Exercise: Rewrite every line of the entries below as a Markdown table with the columns "Row" and "Line". Number the rows in order and leave out blank lines.

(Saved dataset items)
>>>>>
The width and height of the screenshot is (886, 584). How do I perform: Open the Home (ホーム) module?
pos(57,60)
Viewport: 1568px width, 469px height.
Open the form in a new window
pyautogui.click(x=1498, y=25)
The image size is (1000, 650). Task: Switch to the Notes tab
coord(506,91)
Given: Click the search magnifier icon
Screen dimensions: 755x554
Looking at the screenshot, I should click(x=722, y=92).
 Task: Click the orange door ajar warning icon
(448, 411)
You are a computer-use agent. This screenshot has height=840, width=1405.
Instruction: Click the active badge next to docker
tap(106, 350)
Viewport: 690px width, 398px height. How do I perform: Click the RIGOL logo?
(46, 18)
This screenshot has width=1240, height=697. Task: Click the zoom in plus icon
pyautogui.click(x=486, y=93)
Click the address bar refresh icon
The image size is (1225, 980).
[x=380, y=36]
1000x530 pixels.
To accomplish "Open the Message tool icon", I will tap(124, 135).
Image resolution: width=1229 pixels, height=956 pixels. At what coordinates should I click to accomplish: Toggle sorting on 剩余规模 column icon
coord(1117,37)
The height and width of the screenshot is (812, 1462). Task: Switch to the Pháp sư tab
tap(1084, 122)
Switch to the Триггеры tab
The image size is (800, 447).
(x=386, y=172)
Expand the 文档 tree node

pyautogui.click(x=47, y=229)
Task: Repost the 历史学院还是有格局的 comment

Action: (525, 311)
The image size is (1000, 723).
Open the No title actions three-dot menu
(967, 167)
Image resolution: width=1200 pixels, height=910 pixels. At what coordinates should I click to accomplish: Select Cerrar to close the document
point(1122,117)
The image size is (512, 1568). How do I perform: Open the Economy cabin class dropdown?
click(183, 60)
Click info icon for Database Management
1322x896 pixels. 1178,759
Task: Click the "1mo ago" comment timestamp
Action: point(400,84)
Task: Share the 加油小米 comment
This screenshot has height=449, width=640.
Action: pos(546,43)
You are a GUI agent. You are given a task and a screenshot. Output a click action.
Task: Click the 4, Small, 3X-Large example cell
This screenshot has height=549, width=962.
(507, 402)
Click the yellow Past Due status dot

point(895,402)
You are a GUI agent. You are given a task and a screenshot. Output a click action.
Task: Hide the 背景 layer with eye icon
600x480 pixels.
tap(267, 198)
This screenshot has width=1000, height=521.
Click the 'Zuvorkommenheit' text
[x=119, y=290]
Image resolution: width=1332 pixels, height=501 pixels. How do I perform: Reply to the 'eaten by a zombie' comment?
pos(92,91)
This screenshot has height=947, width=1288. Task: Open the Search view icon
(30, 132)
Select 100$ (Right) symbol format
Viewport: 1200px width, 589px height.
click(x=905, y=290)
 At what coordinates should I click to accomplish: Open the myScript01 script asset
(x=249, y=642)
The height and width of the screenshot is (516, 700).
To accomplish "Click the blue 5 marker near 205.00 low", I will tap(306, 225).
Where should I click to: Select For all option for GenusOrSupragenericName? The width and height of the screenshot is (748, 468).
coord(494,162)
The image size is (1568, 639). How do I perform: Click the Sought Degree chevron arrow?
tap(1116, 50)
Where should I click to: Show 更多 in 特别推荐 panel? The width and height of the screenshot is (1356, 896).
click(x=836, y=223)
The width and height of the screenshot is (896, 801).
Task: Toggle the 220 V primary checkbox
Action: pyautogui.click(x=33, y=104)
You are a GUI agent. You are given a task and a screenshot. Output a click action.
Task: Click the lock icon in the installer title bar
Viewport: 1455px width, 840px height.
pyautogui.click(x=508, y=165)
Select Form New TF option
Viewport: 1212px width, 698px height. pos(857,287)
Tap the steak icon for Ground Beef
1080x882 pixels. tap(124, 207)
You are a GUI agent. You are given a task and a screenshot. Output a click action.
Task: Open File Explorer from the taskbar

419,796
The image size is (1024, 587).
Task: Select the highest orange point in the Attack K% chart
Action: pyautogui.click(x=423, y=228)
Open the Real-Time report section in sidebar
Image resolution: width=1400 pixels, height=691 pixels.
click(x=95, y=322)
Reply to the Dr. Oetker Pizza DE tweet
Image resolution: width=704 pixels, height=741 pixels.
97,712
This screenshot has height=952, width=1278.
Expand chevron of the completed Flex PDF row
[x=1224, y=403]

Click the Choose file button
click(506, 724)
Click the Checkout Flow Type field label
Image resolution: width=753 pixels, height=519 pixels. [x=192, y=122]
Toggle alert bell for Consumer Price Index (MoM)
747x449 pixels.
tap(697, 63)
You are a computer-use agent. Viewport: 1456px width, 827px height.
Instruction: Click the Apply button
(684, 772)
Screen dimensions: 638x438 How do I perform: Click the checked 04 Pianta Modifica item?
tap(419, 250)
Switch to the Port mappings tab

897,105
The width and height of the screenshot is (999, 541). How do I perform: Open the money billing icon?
<<<<<
Task result:
| Row | Line |
|---|---|
| 1 | The width and height of the screenshot is (886, 584). How do I perform: Open the Home (ホーム) module? |
| 2 | pos(57,60) |
| 3 | Viewport: 1568px width, 469px height. |
| 4 | Open the form in a new window |
| 5 | pyautogui.click(x=1498, y=25) |
| 6 | The image size is (1000, 650). Task: Switch to the Notes tab |
| 7 | coord(506,91) |
| 8 | Given: Click the search magnifier icon |
| 9 | Screen dimensions: 755x554 |
| 10 | Looking at the screenshot, I should click(x=722, y=92). |
| 11 |  Task: Click the orange door ajar warning icon |
| 12 | (448, 411) |
| 13 | You are a computer-use agent. This screenshot has height=840, width=1405. |
| 14 | Instruction: Click the active badge next to docker |
| 15 | tap(106, 350) |
| 16 | Viewport: 690px width, 398px height. How do I perform: Click the RIGOL logo? |
| 17 | (46, 18) |
| 18 | This screenshot has width=1240, height=697. Task: Click the zoom in plus icon |
| 19 | pyautogui.click(x=486, y=93) |
| 20 | Click the address bar refresh icon |
| 21 | The image size is (1225, 980). |
| 22 | [x=380, y=36] |
| 23 | 1000x530 pixels. |
| 24 | To accomplish "Open the Message tool icon", I will tap(124, 135). |
| 25 | Image resolution: width=1229 pixels, height=956 pixels. At what coordinates should I click to accomplish: Toggle sorting on 剩余规模 column icon |
| 26 | coord(1117,37) |
| 27 | The height and width of the screenshot is (812, 1462). Task: Switch to the Pháp sư tab |
| 28 | tap(1084, 122) |
| 29 | Switch to the Триггеры tab |
| 30 | The image size is (800, 447). |
| 31 | (x=386, y=172) |
| 32 | Expand the 文档 tree node |
| 33 | pyautogui.click(x=47, y=229) |
| 34 | Task: Repost the 历史学院还是有格局的 comment |
| 35 | Action: (525, 311) |
| 36 | The image size is (1000, 723). |
| 37 | Open the No title actions three-dot menu |
| 38 | (967, 167) |
| 39 | Image resolution: width=1200 pixels, height=910 pixels. At what coordinates should I click to accomplish: Select Cerrar to close the document |
| 40 | point(1122,117) |
| 41 | The image size is (512, 1568). How do I perform: Open the Economy cabin class dropdown? |
| 42 | click(183, 60) |
| 43 | Click info icon for Database Management |
| 44 | 1322x896 pixels. 1178,759 |
| 45 | Task: Click the "1mo ago" comment timestamp |
| 46 | Action: point(400,84) |
| 47 | Task: Share the 加油小米 comment |
| 48 | This screenshot has height=449, width=640. |
| 49 | Action: pos(546,43) |
| 50 | You are a GUI agent. You are given a task and a screenshot. Output a click action. |
| 51 | Task: Click the 4, Small, 3X-Large example cell |
| 52 | This screenshot has height=549, width=962. |
| 53 | (507, 402) |
| 54 | Click the yellow Past Due status dot |
| 55 | point(895,402) |
| 56 | You are a GUI agent. You are given a task and a screenshot. Output a click action. |
| 57 | Task: Hide the 背景 layer with eye icon |
| 58 | 600x480 pixels. |
| 59 | tap(267, 198) |
| 60 | This screenshot has width=1000, height=521. |
| 61 | Click the 'Zuvorkommenheit' text |
| 62 | [x=119, y=290] |
| 63 | Image resolution: width=1332 pixels, height=501 pixels. How do I perform: Reply to the 'eaten by a zombie' comment? |
| 64 | pos(92,91) |
| 65 | This screenshot has height=947, width=1288. Task: Open the Search view icon |
| 66 | (30, 132) |
| 67 | Select 100$ (Right) symbol format |
| 68 | Viewport: 1200px width, 589px height. |
| 69 | click(x=905, y=290) |
| 70 |  At what coordinates should I click to accomplish: Open the myScript01 script asset |
| 71 | (x=249, y=642) |
| 72 | The height and width of the screenshot is (516, 700). |
| 73 | To accomplish "Click the blue 5 marker near 205.00 low", I will tap(306, 225). |
| 74 | Where should I click to: Select For all option for GenusOrSupragenericName? The width and height of the screenshot is (748, 468). |
| 75 | coord(494,162) |
| 76 | The image size is (1568, 639). How do I perform: Click the Sought Degree chevron arrow? |
| 77 | tap(1116, 50) |
| 78 | Where should I click to: Show 更多 in 特别推荐 panel? The width and height of the screenshot is (1356, 896). |
| 79 | click(x=836, y=223) |
| 80 | The width and height of the screenshot is (896, 801). |
| 81 | Task: Toggle the 220 V primary checkbox |
| 82 | Action: pyautogui.click(x=33, y=104) |
| 83 | You are a GUI agent. You are given a task and a screenshot. Output a click action. |
| 84 | Task: Click the lock icon in the installer title bar |
| 85 | Viewport: 1455px width, 840px height. |
| 86 | pyautogui.click(x=508, y=165) |
| 87 | Select Form New TF option |
| 88 | Viewport: 1212px width, 698px height. pos(857,287) |
| 89 | Tap the steak icon for Ground Beef |
| 90 | 1080x882 pixels. tap(124, 207) |
| 91 | You are a GUI agent. You are given a task and a screenshot. Output a click action. |
| 92 | Task: Open File Explorer from the taskbar |
| 93 | 419,796 |
| 94 | The image size is (1024, 587). |
| 95 | Task: Select the highest orange point in the Attack K% chart |
| 96 | Action: pyautogui.click(x=423, y=228) |
| 97 | Open the Real-Time report section in sidebar |
| 98 | Image resolution: width=1400 pixels, height=691 pixels. |
| 99 | click(x=95, y=322) |
| 100 | Reply to the Dr. Oetker Pizza DE tweet |
| 101 | Image resolution: width=704 pixels, height=741 pixels. |
| 102 | 97,712 |
| 103 | This screenshot has height=952, width=1278. |
| 104 | Expand chevron of the completed Flex PDF row |
| 105 | [x=1224, y=403] |
| 106 | Click the Choose file button |
| 107 | click(506, 724) |
| 108 | Click the Checkout Flow Type field label |
| 109 | Image resolution: width=753 pixels, height=519 pixels. [x=192, y=122] |
| 110 | Toggle alert bell for Consumer Price Index (MoM) |
| 111 | 747x449 pixels. |
| 112 | tap(697, 63) |
| 113 | You are a computer-use agent. Viewport: 1456px width, 827px height. |
| 114 | Instruction: Click the Apply button |
| 115 | (684, 772) |
| 116 | Screen dimensions: 638x438 How do I perform: Click the checked 04 Pianta Modifica item? |
| 117 | tap(419, 250) |
| 118 | Switch to the Port mappings tab |
| 119 | 897,105 |
| 120 | The width and height of the screenshot is (999, 541). How do I perform: Open the money billing icon? |